> _Instructions to follow_
Having read the records, set them all down exactly as they appear.
***** Input records *****
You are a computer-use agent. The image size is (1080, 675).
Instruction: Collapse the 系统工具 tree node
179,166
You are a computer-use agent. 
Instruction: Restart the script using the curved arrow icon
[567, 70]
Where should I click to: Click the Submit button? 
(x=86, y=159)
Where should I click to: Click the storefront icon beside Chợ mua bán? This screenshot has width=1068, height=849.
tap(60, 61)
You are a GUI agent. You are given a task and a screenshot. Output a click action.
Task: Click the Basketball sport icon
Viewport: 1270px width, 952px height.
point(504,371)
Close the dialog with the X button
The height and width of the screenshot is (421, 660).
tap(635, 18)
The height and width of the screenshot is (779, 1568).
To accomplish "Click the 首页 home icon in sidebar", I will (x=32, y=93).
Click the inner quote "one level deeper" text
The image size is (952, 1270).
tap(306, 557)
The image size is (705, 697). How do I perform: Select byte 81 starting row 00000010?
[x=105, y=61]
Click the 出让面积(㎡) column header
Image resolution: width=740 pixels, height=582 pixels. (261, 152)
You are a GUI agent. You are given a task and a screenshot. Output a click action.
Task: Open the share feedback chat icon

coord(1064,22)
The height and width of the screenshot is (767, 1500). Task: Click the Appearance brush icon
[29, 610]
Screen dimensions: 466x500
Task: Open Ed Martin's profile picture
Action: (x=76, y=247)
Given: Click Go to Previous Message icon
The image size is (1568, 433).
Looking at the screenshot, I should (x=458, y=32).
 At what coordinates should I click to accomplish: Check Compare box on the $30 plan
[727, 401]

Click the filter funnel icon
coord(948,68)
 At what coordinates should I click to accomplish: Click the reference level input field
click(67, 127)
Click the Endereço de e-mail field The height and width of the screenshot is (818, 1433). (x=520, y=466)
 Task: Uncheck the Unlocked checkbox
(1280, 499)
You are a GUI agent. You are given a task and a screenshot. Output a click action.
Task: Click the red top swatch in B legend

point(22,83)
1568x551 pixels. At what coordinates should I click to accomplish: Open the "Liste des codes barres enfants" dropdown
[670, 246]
*****
> _Expected answer_
You are a computer-use agent. The image size is (1080, 675).
Instruction: Collapse the 系统工具 tree node
179,166
You are a computer-use agent. 
Instruction: Restart the script using the curved arrow icon
[567, 70]
Where should I click to: Click the Submit button? 
(x=86, y=159)
Where should I click to: Click the storefront icon beside Chợ mua bán? This screenshot has width=1068, height=849.
tap(60, 61)
You are a GUI agent. You are given a task and a screenshot. Output a click action.
Task: Click the Basketball sport icon
Viewport: 1270px width, 952px height.
point(504,371)
Close the dialog with the X button
The height and width of the screenshot is (421, 660).
tap(635, 18)
The height and width of the screenshot is (779, 1568).
To accomplish "Click the 首页 home icon in sidebar", I will (x=32, y=93).
Click the inner quote "one level deeper" text
The image size is (952, 1270).
tap(306, 557)
The image size is (705, 697). How do I perform: Select byte 81 starting row 00000010?
[x=105, y=61]
Click the 出让面积(㎡) column header
Image resolution: width=740 pixels, height=582 pixels. (261, 152)
You are a GUI agent. You are given a task and a screenshot. Output a click action.
Task: Open the share feedback chat icon

coord(1064,22)
The height and width of the screenshot is (767, 1500). Task: Click the Appearance brush icon
[29, 610]
Screen dimensions: 466x500
Task: Open Ed Martin's profile picture
Action: (x=76, y=247)
Given: Click Go to Previous Message icon
The image size is (1568, 433).
Looking at the screenshot, I should (x=458, y=32).
 At what coordinates should I click to accomplish: Check Compare box on the $30 plan
[727, 401]

Click the filter funnel icon
coord(948,68)
 At what coordinates should I click to accomplish: Click the reference level input field
click(67, 127)
Click the Endereço de e-mail field The height and width of the screenshot is (818, 1433). (x=520, y=466)
 Task: Uncheck the Unlocked checkbox
(1280, 499)
You are a GUI agent. You are given a task and a screenshot. Output a click action.
Task: Click the red top swatch in B legend

point(22,83)
1568x551 pixels. At what coordinates should I click to accomplish: Open the "Liste des codes barres enfants" dropdown
[670, 246]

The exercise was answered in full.